EXTRACTED TEXT
[Start of Attachment]

When they are without help to heal, they are not the only ones suffering. Their families feel it and pay a price for it. What most miss is that strangers pay the price as well. The same people that would be the first to help are unable to. The same people that would rush into danger for the sake of someone else can no longer see the other in need of help. They become numb to it. The world is robbed of their gift and the blessing of their tender soul is frozen within them. Yet when they are helped to heal, the gift is restored and all around them are blessed again with their spirit. When we heal them, we restore hope to the rest of us. Taking care of them returns so much to all they come into contact with because they have been blessed with compassion.

Too many people confuse their compassion with weakness but that level of compassion requires the courage to do something with it. They are the type of person entering into the military, law enforcement, fire departments and emergency responders. They put themselves on the line between life and death, hope and destruction. Their lives are secondary to them when others are in need. Even with their own pain, they will push it all aside for the sake of someone else until it is over. Then and only then do they allow themselves to feel for themselves.

Post Traumatic Stress Disorder is a wound to the soul. It does not come into a weak mind but attacks a loving soul. Scientists have found the region of the brain where emotions are kept and they see the changes when PTSD strikes but they never seem to be able to connect it to where the soul lives. Perhaps we think of the soul the wrong way. Maybe the soul does not fill our bodies but lives in brain instead? We are complicated creatures after all. No two humans are alike and each of us come with gifts, talents, blessings and certain things we lack. We can see evidence of the soul in what people become and maybe, just maybe, scientists have actually seen the soul within the brain but have not known what they were looking at. Easy assumption to make when some still think that a mind can be "toughened" and "trained" to prevent PTSD. They still confuse a wound with an illness leaving the impression there is something 'wrong" with warrior's mind instead of fully acknowledging that PTSD comes after an outside force of trauma and that wound comes from what they are able to feel in that moment.

[End of Attachment]

SUPPLIED MATERIAL
[Start of Attachment]

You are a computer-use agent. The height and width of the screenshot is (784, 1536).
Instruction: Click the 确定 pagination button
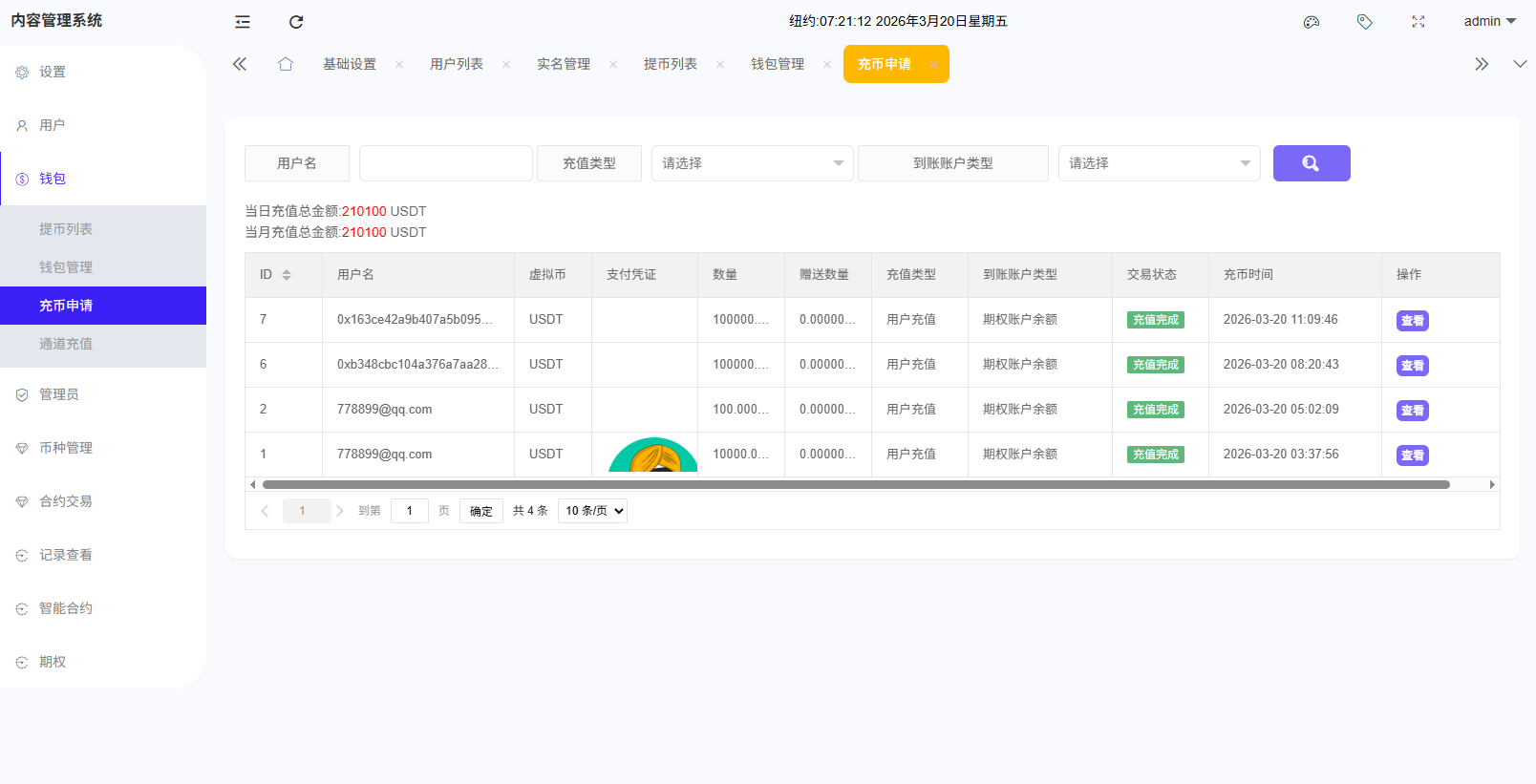click(x=480, y=511)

[End of Attachment]

REQUIRED TASKS
(a) In the passage on PTSD, what is Post Traumatic Stress Disorder called?
(b) Extract the part of the passage on PTSD from "Too many people" up to and including "feel for themselves.".
The material is not needed for what follows.

SOLUTIONS TO THE PROBLEMS
(a) A wound to the soul.

(b)
Too many people confuse their compassion with weakness but that level of compassion requires the courage to do something with it. They are the type of person entering into the military, law enforcement, fire departments and emergency responders. They put themselves on the line between life and death, hope and destruction. Their lives are secondary to them when others are in need. Even with their own pain, they will push it all aside for the sake of someone else until it is over. Then and only then do they allow themselves to feel for themselves.